> _Excerpt provided_
The lock manager that is certified for use with Oracle 10gR2 is called GULM (Generic User mode Lock Manager). It is required that the lock managers be physically distinct servers; this is known as Remote Lock Management. The minimum requirement is to have at least three of them, with one master and two slaves. There are four RAC servers and three external GULM servers and all of them must capable of being fenced. The lock servers do not need to be as powerful as the database nodes. They should have at least 1GB of RAM and be GbE connected, but can run either 32-bit or 64-bit RHEL. The database nodes are HP DL385 dual-core, dual-socket four-way Opterons, and the lock servers could be less-equipped DL385s to simplfy the order—if all seven nodes are being purchased together. The lock servers could even be previous generation DL360s that meet the GbE and memory requirements.
Several network fabrics are required for both CS4 and Oracle to communicate across the cluster. These networks could all have their own private physical interfaces and network fabrics, but this sample cluster has overlapped the GULM and Oracle RAC heartbeat networks. The RAC heartbeat network is also used to move database blocks between nodes. Depending on the nature of the database application, it might be necessary to further dedicate a physical network just to the RAC heartbeat network. Only one GbE switch is used (HP ProCurve 2724) for both heartbeat fabrics and iLO.
If more redundancy is required, then adding another switch requires adding two more GbE ports to each server in order to implement bonded interfaces. Just adding a 2nd private switch dedicated just to RAC does not help. If the other switch fails, then CS4 heartbeat would fail and take RAC down with it.

> _Data segment_
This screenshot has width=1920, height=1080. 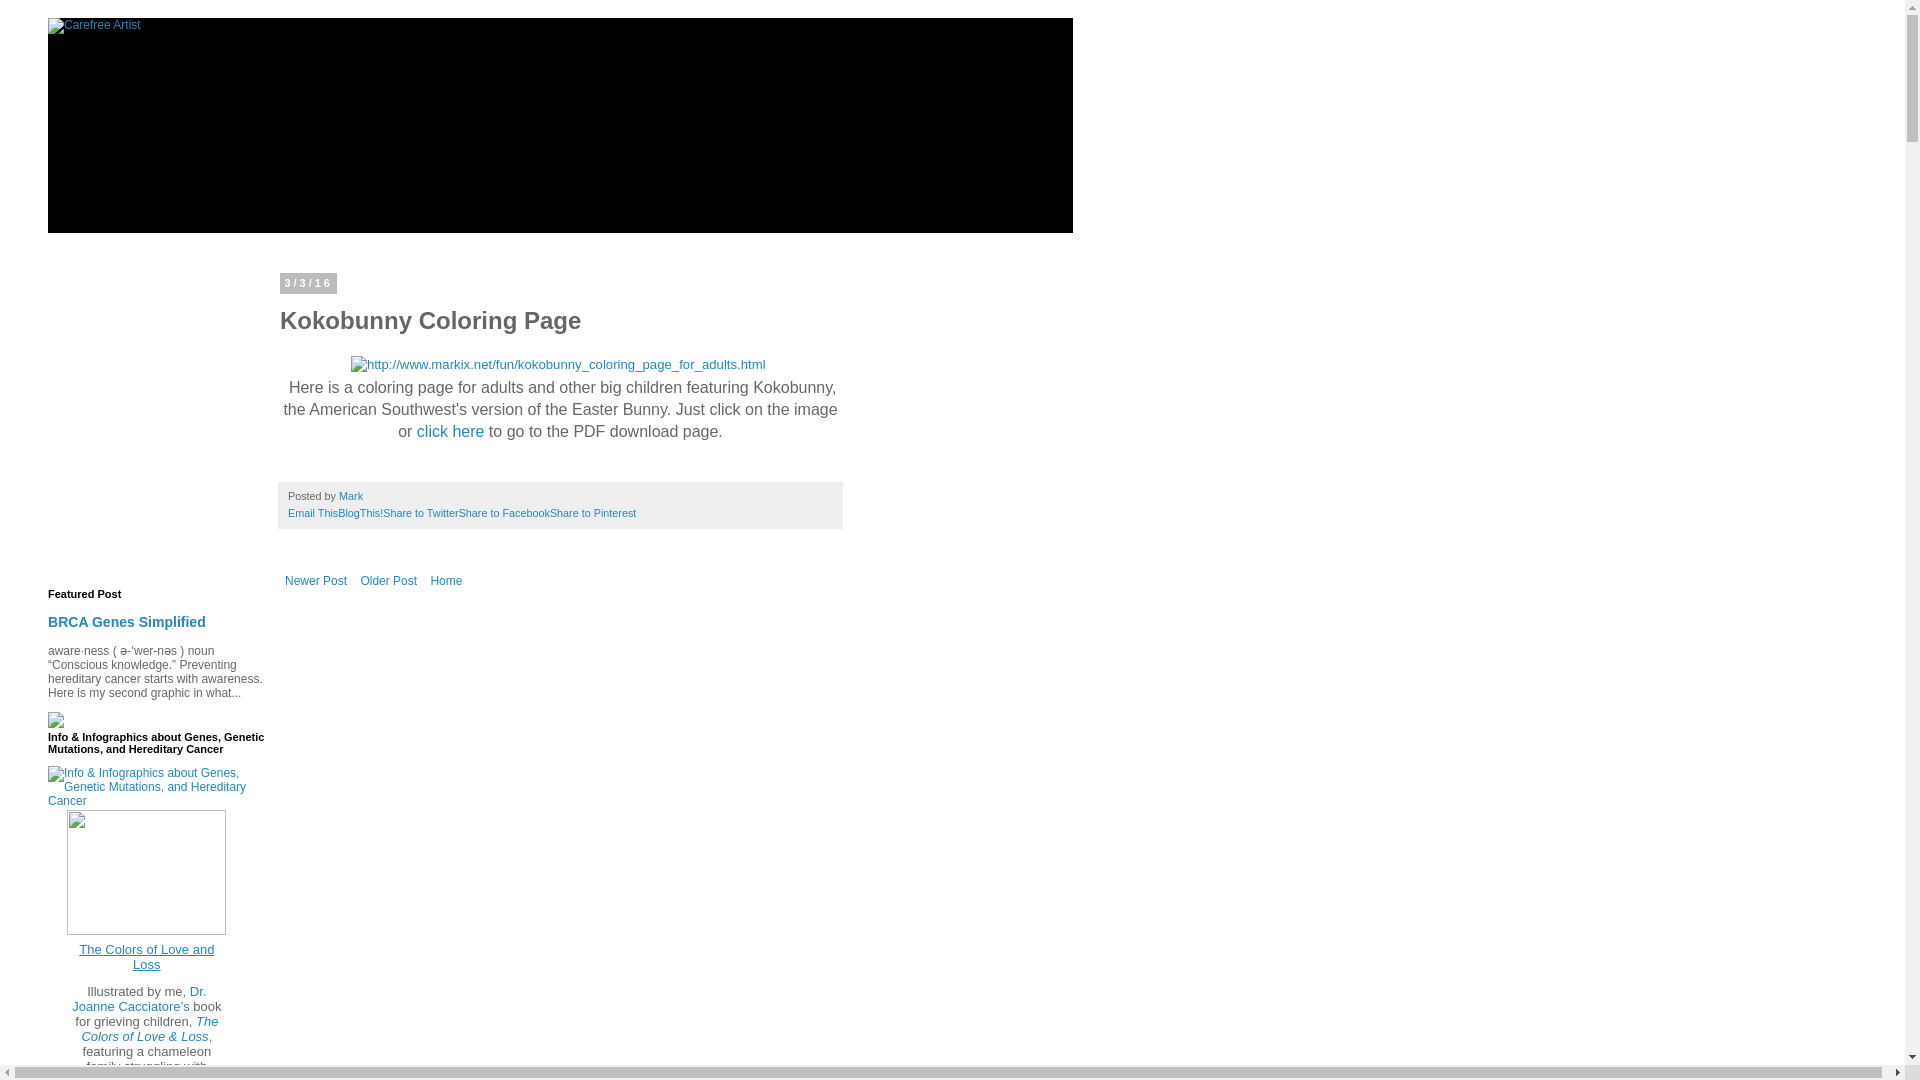 What do you see at coordinates (445, 580) in the screenshot?
I see `Home` at bounding box center [445, 580].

> _Given exercise 1_
List every hardware product model named in the passage on the Oracle RAC cluster.
> _Given exercise 2_
Reproduce the passage on the Oracle RAC cluster between "If more redundancy" and "down with it.", inclusive.
> _Given exercise 3_
Write what comes next in the passage on the Oracle RAC cluster, starting after its final sentence.
The data do not have to be consulted.

> _Result 1_
HP DL385, DL360, HP ProCurve 2724

> _Result 2_
If more redundancy is required, then adding another switch requires adding two more GbE ports to each server in order to implement bonded interfaces. Just adding a 2nd private switch dedicated just to RAC does not help. If the other switch fails, then CS4 heartbeat would fail and take RAC down with it.

> _Result 3_
Private unmanaged switches are sufficient as these are standalone, isolated network fabrics. Network Operations staff may still prefer that the switch is managed, but it should remain physically isolated from production VLANs.
For configuring CS4 and Oracle RAC, a hostname convention was followed to make it easier to map hostnames to a network. All networks are required and must map to underlying physical interfaces. The type and number of physical interfaces used is a performance and reliability consideration.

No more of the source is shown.